Historic Structures in Mark Twain National Forest, Missouri
Established by President Franklin D. Roosevelt in 1939, the 1.5-million-acre Mark Twain National Forest is known for rocky bluffs, pastoral views and historical sites which speak to the region’s rich heritage, from intact 19th-century frontier farmsteads to New Deal-era fire lookouts and ranger stations. Today, due to U.S. Forest Service budget limitations, many properties are vacant, unsecured, deteriorating, and threatened with demolition.

Historic Route 66 Motels, Illinois to California
Affectionately called “The Mother Road,” Route 66 is known for quirky roadside attractions and unique mom-and-pop motels, constructed between the late 1920s and late 1950s and often clad in neon. In recent years, Route 66 motels in hot real-estate markets have been torn down at record rates, while in cold real estate markets, motels languish and are being reclaimed by the forces of nature.

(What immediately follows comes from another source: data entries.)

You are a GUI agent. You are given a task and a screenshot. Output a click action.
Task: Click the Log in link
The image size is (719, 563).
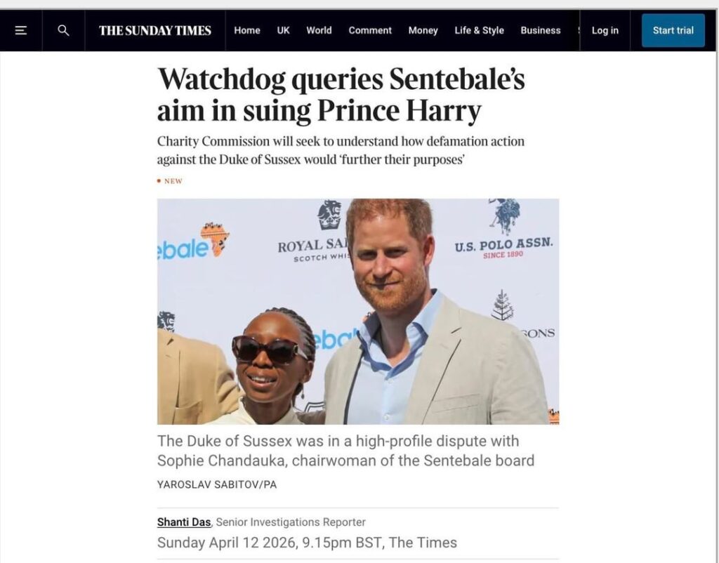tap(605, 30)
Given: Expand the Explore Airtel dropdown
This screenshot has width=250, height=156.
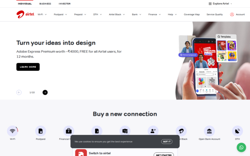Looking at the screenshot, I should (220, 4).
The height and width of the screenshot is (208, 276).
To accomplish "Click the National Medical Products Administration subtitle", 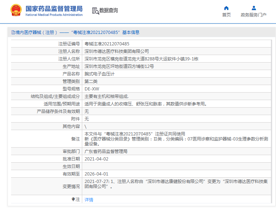I will [54, 15].
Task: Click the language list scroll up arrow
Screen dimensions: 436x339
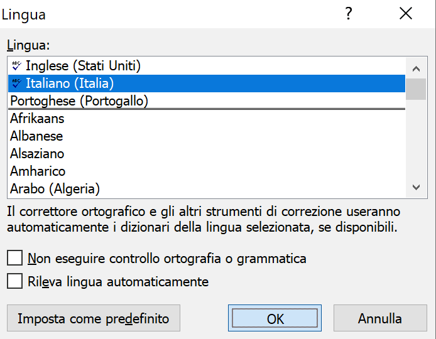Action: click(x=416, y=68)
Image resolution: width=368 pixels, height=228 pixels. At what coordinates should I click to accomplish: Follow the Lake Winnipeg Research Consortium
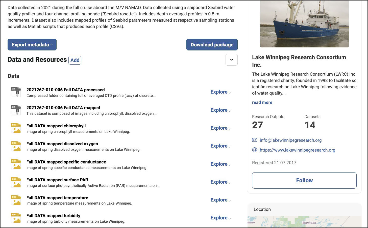304,180
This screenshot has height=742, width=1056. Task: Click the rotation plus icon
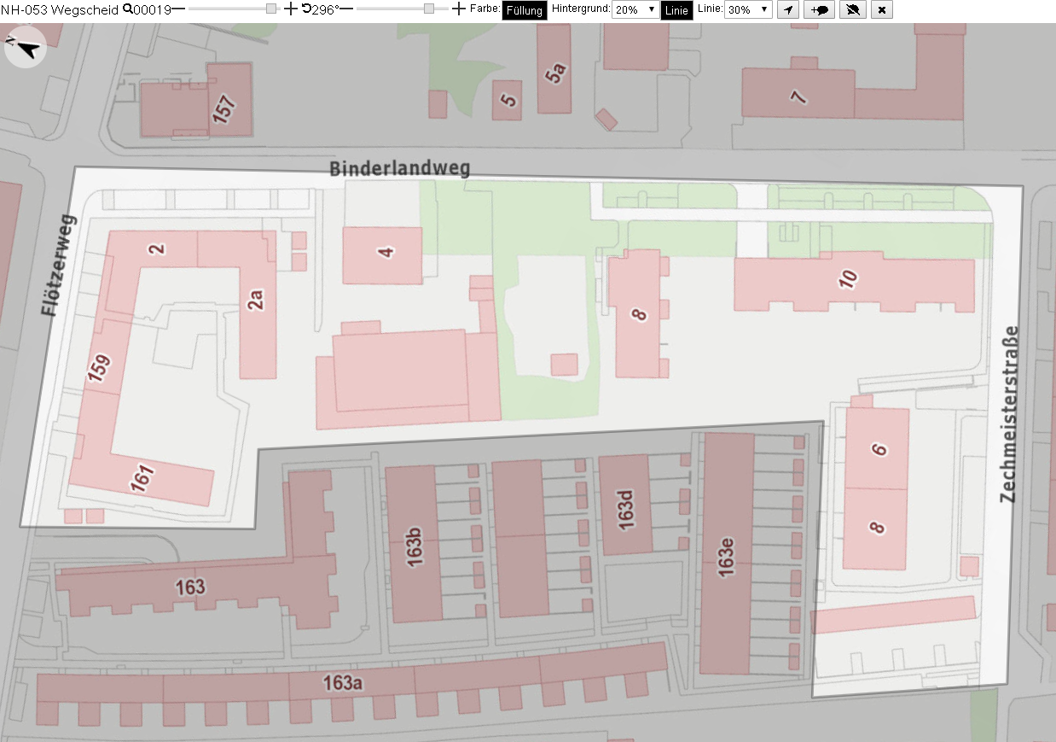459,9
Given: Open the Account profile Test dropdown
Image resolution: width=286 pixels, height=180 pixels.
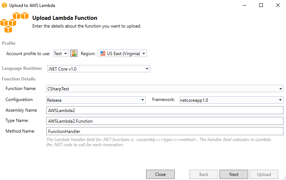Looking at the screenshot, I should [61, 54].
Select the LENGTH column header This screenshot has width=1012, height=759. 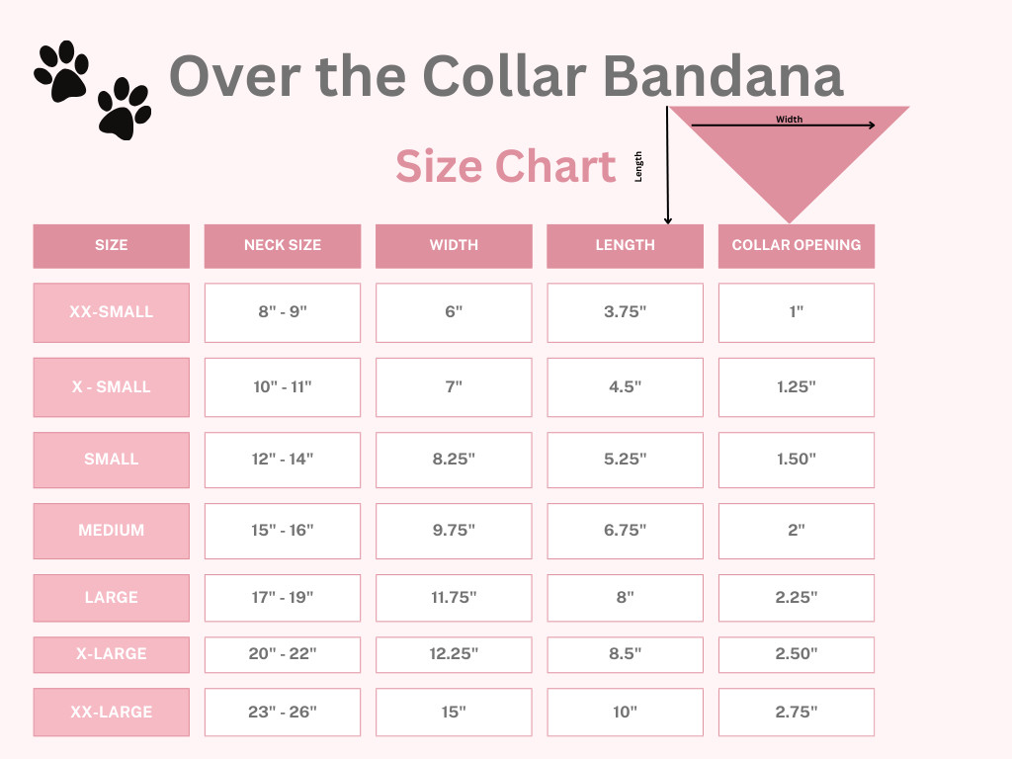625,246
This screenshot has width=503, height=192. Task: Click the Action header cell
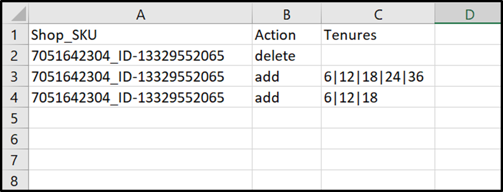pyautogui.click(x=287, y=35)

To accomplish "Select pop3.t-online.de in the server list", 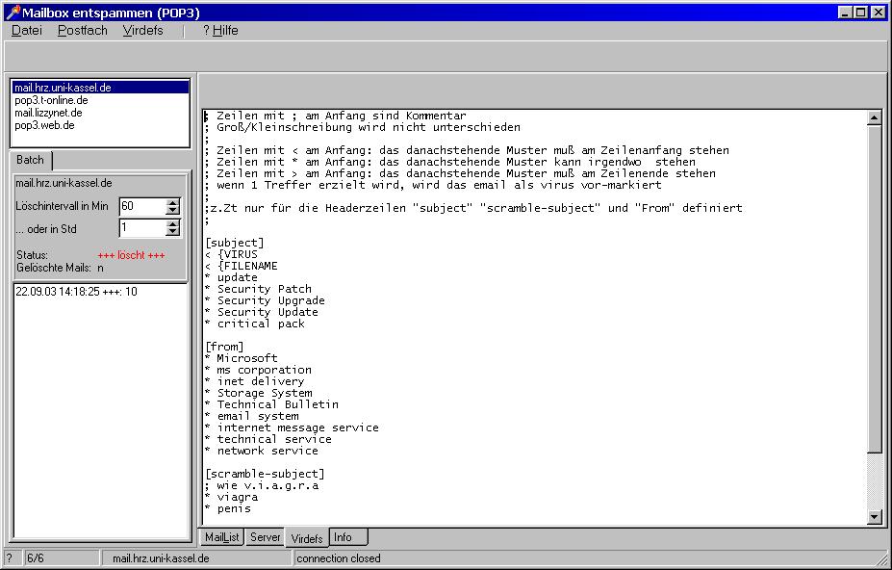I will click(x=51, y=100).
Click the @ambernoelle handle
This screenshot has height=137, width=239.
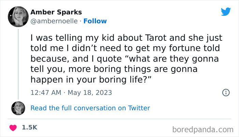[x=54, y=21]
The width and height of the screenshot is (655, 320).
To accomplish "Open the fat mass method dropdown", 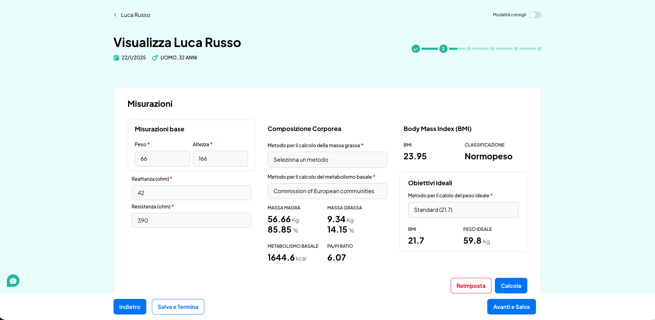I will click(x=327, y=160).
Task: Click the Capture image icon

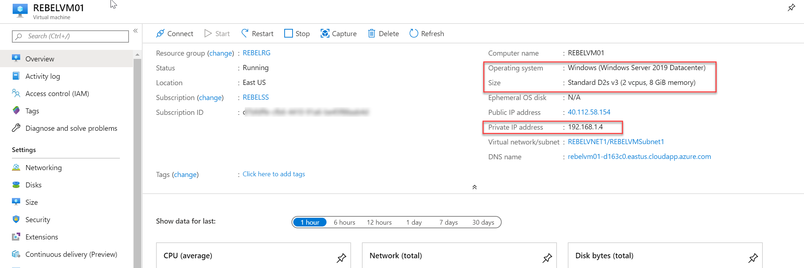Action: point(325,34)
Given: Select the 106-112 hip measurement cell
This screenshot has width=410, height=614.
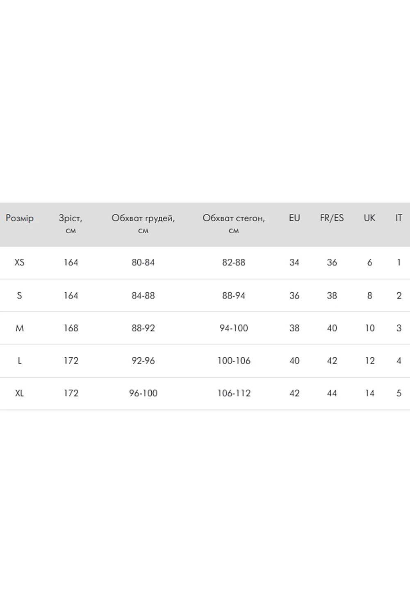Looking at the screenshot, I should pyautogui.click(x=234, y=393).
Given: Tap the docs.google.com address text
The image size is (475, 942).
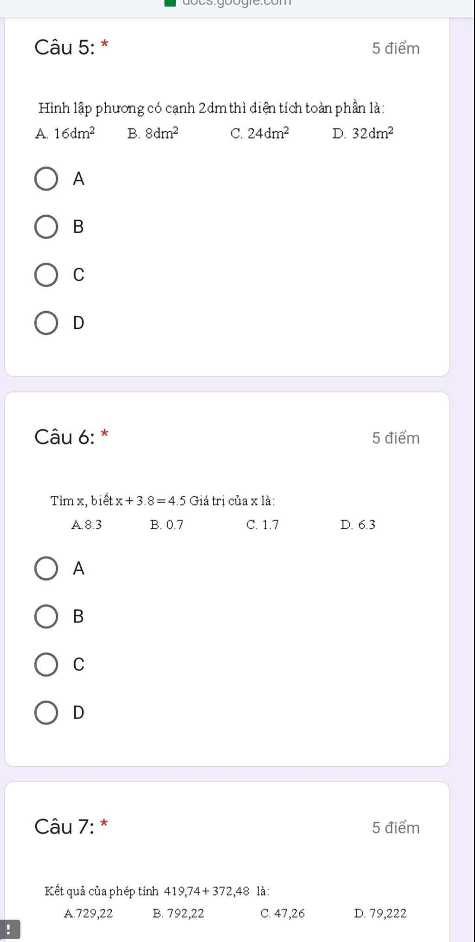Looking at the screenshot, I should (237, 2).
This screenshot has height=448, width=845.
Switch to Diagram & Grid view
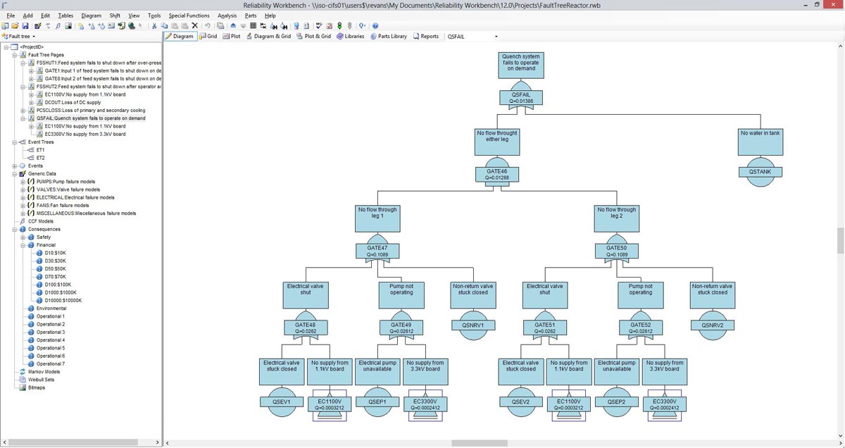click(271, 36)
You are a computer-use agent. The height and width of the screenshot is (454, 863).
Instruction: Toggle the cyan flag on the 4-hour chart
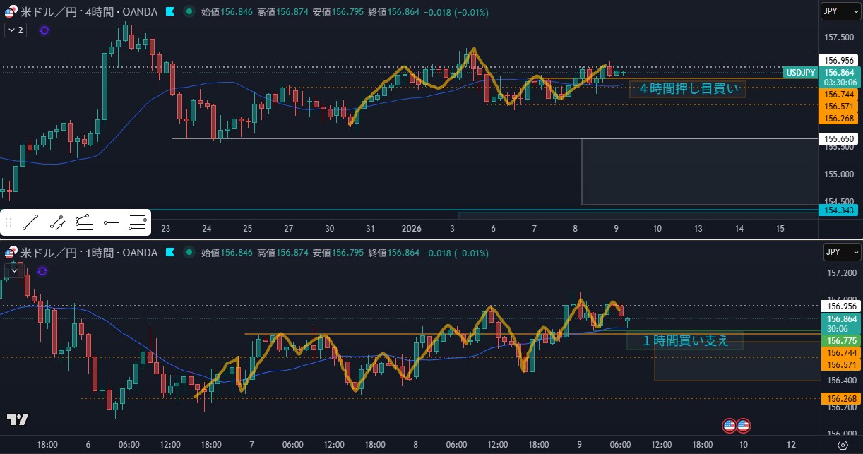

Minidoka Internment National Monument, Jerome County, Idaho
From 1942 to 1945, thousands of Nikkei—Japanese-American citizens and immigrants of Japanese ancestry—were sent to south central Idaho to live in camps under armed guard at the Minidoka Relocation Center. Now a National Monument, the site, which once contained more than 600 buildings, offers scant visitor services or interpretive information. But it is routinely looted of artifacts and threatened by insensitive local land-use planning, including the proposed siting of a massive animal feed operation just over a mile away.

Philip Simmons Workshop and Home, Charleston, South Carolina
Beloved master blacksmith Philip Simmons has spent the better part of 80 years adorning his hometown with intricate ornamental ironwork—gates, fences, stair rails, and window grills—but with no plans to preserve his home and studio, the legacy of this 95-year-old artisan is in jeopardy.

Pinon Canyon, Colorado
In Southeastern Colorado, under uninterrupted blue skies, Pinon Canyon is an area of scenic buttes, river valleys, family ranches, and historic and archeological sites that span 11,500 years. The area is threatened by the U.S. Army’s plans to expand its maneuver training ground by as much as 408,000 acres, a move that could lead to forced condemnation of private lands and damage or destroy historic Santa Fe Trail monuments, ranches, as well as historic and prehistoric archeological sites.

Stewart’s Point Rancheria, Sonoma County, California
The Kashia Pomo Native American tribe has inhabited this Northern California land for thousands of years. But because a federal program to protect tribal historic resources is seriously under-funded, the Kashia, like many tribes, is losing its sacred and historic sites to looters, vandals, and the elements.